-------- THE DATA

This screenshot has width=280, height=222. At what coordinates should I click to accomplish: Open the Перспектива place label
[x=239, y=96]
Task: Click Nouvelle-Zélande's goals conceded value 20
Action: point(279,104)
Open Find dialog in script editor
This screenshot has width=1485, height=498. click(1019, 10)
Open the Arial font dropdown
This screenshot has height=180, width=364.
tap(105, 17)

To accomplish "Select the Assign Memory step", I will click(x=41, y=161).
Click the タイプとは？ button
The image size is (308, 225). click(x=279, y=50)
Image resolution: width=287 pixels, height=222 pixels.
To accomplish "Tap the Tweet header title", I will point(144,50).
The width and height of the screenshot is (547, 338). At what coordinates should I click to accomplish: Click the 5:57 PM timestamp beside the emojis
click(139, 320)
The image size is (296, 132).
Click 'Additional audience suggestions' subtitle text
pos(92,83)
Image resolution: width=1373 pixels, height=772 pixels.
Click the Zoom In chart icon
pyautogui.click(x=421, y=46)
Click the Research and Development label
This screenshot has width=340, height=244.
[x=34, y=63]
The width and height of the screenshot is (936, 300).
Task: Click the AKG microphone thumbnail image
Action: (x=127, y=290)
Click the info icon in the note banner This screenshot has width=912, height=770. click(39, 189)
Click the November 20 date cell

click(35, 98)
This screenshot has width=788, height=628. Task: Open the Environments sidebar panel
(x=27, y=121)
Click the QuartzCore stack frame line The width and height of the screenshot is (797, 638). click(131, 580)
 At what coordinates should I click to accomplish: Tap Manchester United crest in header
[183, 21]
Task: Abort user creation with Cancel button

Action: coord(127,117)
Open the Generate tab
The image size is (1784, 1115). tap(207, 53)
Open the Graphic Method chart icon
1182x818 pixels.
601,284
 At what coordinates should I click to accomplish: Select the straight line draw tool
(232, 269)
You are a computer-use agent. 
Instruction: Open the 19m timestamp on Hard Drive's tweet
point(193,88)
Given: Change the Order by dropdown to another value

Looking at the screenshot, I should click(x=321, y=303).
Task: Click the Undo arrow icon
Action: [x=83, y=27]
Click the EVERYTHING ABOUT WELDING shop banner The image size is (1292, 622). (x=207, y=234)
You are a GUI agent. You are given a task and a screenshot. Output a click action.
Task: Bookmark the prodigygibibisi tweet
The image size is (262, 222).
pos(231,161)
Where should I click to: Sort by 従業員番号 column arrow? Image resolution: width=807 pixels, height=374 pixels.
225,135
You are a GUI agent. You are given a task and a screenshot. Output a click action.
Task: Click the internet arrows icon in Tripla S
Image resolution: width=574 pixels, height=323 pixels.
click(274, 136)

----------------

_EXERCISE:_ Extract every line of the data above that contains the string "pixels". Case counts.

_IN RESPONSE:_
Image resolution: width=287 pixels, height=222 pixels.
Image resolution: width=1373 pixels, height=772 pixels.
1182x818 pixels.
Where should I click to: Sort by 従業員番号 column arrow? Image resolution: width=807 pixels, height=374 pixels.
Image resolution: width=574 pixels, height=323 pixels.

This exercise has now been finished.